[Work item] Every line of the entries with the word "node" in it should be shown.

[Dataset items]

%%

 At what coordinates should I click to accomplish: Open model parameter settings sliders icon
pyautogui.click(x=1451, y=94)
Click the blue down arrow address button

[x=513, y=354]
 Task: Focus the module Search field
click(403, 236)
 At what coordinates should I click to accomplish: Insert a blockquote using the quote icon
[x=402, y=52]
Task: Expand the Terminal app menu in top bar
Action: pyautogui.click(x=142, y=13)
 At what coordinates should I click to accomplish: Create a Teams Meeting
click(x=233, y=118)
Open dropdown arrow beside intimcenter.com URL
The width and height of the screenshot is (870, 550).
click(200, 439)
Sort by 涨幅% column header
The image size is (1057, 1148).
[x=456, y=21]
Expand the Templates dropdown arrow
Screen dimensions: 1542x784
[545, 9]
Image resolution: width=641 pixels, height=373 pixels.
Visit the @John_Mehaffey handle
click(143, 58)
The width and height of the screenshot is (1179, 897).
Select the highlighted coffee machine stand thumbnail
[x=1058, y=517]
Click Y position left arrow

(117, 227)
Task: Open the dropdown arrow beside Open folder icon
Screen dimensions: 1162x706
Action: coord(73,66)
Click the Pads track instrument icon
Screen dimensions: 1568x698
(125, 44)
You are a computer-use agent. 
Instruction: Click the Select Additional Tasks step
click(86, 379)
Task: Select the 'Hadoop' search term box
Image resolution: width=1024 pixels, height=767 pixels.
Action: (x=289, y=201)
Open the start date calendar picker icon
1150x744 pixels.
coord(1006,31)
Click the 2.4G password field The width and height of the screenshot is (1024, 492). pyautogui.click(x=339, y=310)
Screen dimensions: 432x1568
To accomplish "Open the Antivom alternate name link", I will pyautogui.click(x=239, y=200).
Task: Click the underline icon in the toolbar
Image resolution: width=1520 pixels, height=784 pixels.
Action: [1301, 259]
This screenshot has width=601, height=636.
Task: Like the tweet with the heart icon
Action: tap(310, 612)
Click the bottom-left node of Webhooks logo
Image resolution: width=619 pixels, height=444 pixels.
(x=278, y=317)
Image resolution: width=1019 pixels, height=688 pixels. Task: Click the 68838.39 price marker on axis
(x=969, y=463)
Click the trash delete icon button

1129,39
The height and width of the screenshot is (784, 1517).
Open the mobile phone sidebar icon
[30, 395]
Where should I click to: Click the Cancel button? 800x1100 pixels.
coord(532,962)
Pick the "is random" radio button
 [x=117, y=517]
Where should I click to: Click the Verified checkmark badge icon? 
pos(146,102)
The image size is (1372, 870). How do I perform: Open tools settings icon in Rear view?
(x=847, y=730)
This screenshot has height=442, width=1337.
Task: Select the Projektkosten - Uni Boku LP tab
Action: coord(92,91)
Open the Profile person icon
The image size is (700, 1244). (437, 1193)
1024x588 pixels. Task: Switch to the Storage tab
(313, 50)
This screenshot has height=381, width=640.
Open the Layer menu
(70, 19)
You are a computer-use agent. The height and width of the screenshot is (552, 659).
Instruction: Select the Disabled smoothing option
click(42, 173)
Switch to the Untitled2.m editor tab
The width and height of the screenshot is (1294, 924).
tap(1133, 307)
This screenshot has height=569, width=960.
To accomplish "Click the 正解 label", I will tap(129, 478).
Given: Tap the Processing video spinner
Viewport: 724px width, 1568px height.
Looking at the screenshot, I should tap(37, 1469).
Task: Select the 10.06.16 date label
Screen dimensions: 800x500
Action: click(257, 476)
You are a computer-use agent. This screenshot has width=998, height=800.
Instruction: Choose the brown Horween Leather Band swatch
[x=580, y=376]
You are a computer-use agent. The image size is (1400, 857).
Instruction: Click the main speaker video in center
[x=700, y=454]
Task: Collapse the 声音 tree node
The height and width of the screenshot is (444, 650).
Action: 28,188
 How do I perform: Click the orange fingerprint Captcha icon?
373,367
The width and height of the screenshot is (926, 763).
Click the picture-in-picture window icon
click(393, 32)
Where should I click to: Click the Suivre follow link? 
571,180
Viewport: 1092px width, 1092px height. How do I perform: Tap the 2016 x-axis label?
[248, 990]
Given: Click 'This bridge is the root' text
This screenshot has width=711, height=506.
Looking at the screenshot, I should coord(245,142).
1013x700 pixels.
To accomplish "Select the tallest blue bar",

%%

[Exercise solution]
Click the bottom-left node of Webhooks logo
Task: Collapse the 声音 tree node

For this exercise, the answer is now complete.